Some large bond issues are planned
As broadcast by the County over recent months, new bond issues will be the prime source of funding. Beyond that already approved, the County is looking to $7.95 million in new bonds for fiscal 2007. But in 2008 and 2009, requirements will jump dramatically to approximately $49 million in each year. Ratepayers are unlikely to escape an impact, and the Administrator estimated that millage rates would need to increase 0.8 points in fiscal 2008 to help finance funding costs.

Bond issues relating to sales tax spending will go to referendum
Mr. Windham also noted that there are plans to issue bonds to finance greenbelts and road construction. Amortization and interest costs of these bonds are to be repaid by sales-tax funds. (Sales tax spending is not included in the Capital Improvement Plan - the half-cent sales tax has its own budget) But bond issues that relate to the sales tax are still considered part of County financing. Mr. Windham assumed that these sales-tax bond issues will be put to a referendum and approved. If they weren't approved, then the Council has a problem. The State imposes a limitation on the issue of general obligation bonds. These limits would allow the bond issues proposed under the Capital Improvement Plan but not much more. A failure of the referendum would mean hard choices for Council.

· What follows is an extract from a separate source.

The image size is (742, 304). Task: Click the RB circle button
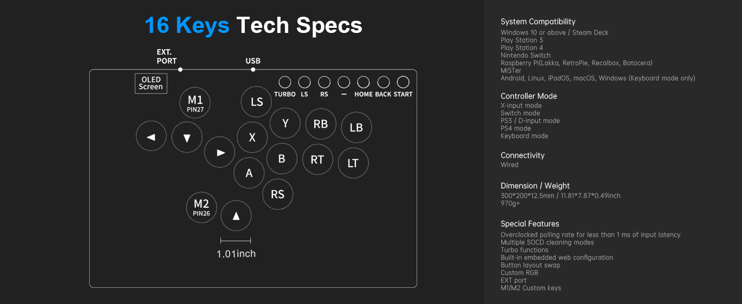tap(321, 124)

County meeting diversity goals
"Disparity" and "diversity" have been two well-discussed issues on County Council over the last year or so. And Council members Darby and Pryor, on occasions have been severely critical of staff in their tardiness in attempting to meet Council's requests. It may have been conscientiousness or fear of rebuke that prompted the long presentations on diversity at last night's meeting. Mr. Barrett Tolbert, the newly appointed Minority and Women Business Coordinator, made his first presentation before Council. He made observations on the Procurement Department in Q1 and was followed by Mr. Stan Currie, Human Resources Director, who reported on human resources.

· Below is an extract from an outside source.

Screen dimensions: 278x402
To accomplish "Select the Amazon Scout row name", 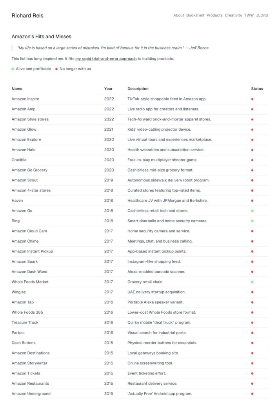I will pyautogui.click(x=24, y=180).
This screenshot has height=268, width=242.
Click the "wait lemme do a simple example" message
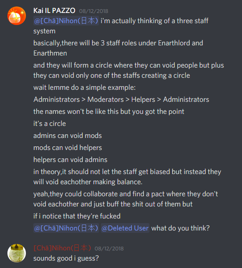(84, 87)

Generally the County has a minimum goal of 10% for the participation of minorities in procurement and employment. (Minorities are defined as minority racial groups and women) From the presentations made by these members of staff, it seems goals are being met, and sometimes exceeded. In procurement, Mr. Tolbert estimated that about 24% of controllable expenses were handled by minority and women business enterprises. However, the performance was not so creditable in relation to "awarded contracts". In this area, the percentage handled by minorities was slightly in excess of 10% and indeed if it were not for a single computer contract, the percentage would have been well short of 10%. As Mr. Tolbert also noted, there was a problem in reaching the diversity goal in construction and services because of the few minority firms that existed.

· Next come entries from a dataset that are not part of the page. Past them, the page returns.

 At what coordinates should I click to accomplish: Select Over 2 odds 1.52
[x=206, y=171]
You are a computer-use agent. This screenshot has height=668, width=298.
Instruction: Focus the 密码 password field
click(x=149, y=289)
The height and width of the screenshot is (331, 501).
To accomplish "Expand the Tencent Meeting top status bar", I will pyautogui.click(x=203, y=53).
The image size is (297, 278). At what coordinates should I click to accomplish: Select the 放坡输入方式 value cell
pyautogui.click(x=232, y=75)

Mr. Currie also noted significant progress in his department over the last 12 months or so. At the beginning of 2005, women and minorities represented 37% of all those earning over $50,000 a year. At September last year, the percentage had increased to 40% and at the end of the first quarter of the current year, to 42%. Mr. Currie and Mr. Tolbert spoke at length of the steps that were being taken to increase the participation of minorities in procurement and employment.

Disparity study under way
Last night's agenda also included a presentation by a representative of MGT, the group contracted by the County to undertake a disparity study. The study is underway and the results should be available within a few months. They could be the basis for action by Council in setting a new diversity goal. Despite the polite compliments given by Council Chairman Stavrinakis, we thought there was little of interest in the presentation. A manual as to how to conduct a disparity study may not exist. But if its does, the presentation could've been taken from it.